In campaigns, any sustained casualties are kept until completion (so if a trooper is injured, they will remain injured for that playthrough). If a trooper is killed in a campaign, they are permanently lost, with their stats and rank reset and their character replaced with a new game-generated character. Single missions lack this mechanic, meaning killed troopers will be retained.

There are eight mission varieties: "Clear Hostiles", where all enemies in the level must be neutralized; "Hostage Rescue", similar to Clear Hostiles but featuring rescuable civilian hostages; "Bomb Defusal", where a time bomb must be defused before it can detonate; "Stop Execution", essentially Hostage Rescue but with enemies that can execute hostages if not stopped within a certain time frame; "Protect the VIP", where a controllable VIP must be protected from enemy assassins; "Arrest Warrant", where a wanted suspect must be apprehended; "Dope Raid", where evidence must be recovered before suspects can destroy them; and "Robbery in Progress", where robbers must be stopped before they can reach an escape point.
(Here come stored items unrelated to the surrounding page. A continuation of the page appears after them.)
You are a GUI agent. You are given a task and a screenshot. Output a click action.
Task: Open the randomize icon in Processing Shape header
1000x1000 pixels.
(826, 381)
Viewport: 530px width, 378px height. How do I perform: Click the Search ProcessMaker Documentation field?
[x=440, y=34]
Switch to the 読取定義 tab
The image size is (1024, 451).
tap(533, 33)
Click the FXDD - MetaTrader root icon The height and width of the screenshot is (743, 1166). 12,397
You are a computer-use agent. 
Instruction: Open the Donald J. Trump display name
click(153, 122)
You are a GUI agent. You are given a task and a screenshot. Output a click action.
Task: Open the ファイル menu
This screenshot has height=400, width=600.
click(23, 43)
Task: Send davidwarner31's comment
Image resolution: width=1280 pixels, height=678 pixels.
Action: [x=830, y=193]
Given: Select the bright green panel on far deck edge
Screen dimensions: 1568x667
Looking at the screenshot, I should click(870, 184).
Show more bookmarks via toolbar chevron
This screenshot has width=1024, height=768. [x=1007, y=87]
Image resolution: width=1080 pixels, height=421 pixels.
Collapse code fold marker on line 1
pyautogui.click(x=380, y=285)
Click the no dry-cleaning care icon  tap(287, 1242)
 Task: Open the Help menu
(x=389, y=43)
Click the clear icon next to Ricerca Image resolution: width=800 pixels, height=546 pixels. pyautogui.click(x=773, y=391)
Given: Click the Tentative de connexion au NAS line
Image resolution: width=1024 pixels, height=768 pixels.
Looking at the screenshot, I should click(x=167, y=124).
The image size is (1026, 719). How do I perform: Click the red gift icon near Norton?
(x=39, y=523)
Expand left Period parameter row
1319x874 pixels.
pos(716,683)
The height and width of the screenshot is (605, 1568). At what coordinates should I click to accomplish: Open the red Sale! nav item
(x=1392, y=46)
Door Kickers features a level editor and full modding support, allowing players to create their own levels and download other user-created levels or mods through the Steam Workshop. There is also a level generator, though the maps and options available are limited.

== Reception ==
Door Kickers was positively received by critics. Rock Paper Shotgun stated that "Door Kickers is a smashing top-down tactical masterclass, with enough missions to shake a nightstick at, randomised enemy placements to add further variety, and a bundled level editor allows devious designers to create their own maps and missions … Door Kickers is a complete package of planning, panicking and policing". Indie Statik proclaimed that "...it's a thing of beauty and manages to capture the planning and satisfying execution of more complex strategy games, as well as the gung-ho and the popping-off of growly man in military shooters. ... It's probably the best man-shootery game I've played in years". In a Giant Bomb Quick Look, Matt Rorie praised it and said he enjoyed the game.

Rock Paper Shotgun awarded Door Kickers their Best Tactics of 2014 award.

Aggregate score
| Aggregator | Score |
|---|---|
| Metacritic | 82/100 |

Review scores
| Publication | Score |
|---|---|
| IGN | 9/10 |
| PC Gamer (US) | 8.4/10 |

== Sequels ==
===Door Kickers: Action Squad===
Door Kickers: Action Squad is a spin-off of Door Kickers, created on behalf of KillHouse Games by another studio, pixelshard. Action Squad was released on early access on November 20, 2017. Full release was on September 10, 2018 for Windows PCs. It received console ports to Nintendo Switch, PlayStation 4, and Xbox One on October 28, 2019. A port for the iOS was released on April 2, 2020. The game received generally positive reviews.

Door Kickers: Action Squad strays from the series' traditional top-down gameplay in favor of a less-serious side-scrolling action game, featuring characters loosely based on the classes from Door Kickers.

===Door Kickers 2: Task Force North===

Door Kickers 2: Task Force North, a direct sequel to Door Kickers, was released through Steam Early Access on November 3, 2020, and fully released on February 10, 2025. While the game was initially planned for a Q4 2016 release, the game received substantial delays and was trapped in development hell for several years.

Door Kickers 2 departs from the law enforcement setting of the first game and is set in the fictional country of Nowheraki during special forces counterinsurgency operations in the country. Door Kickers 2 features improved weapon variety, equipment, AI, and various new gameplay features in a 3D environment. Many features that were criticized in Door Kickers were improved in the sequel, such as the stealth mechanics.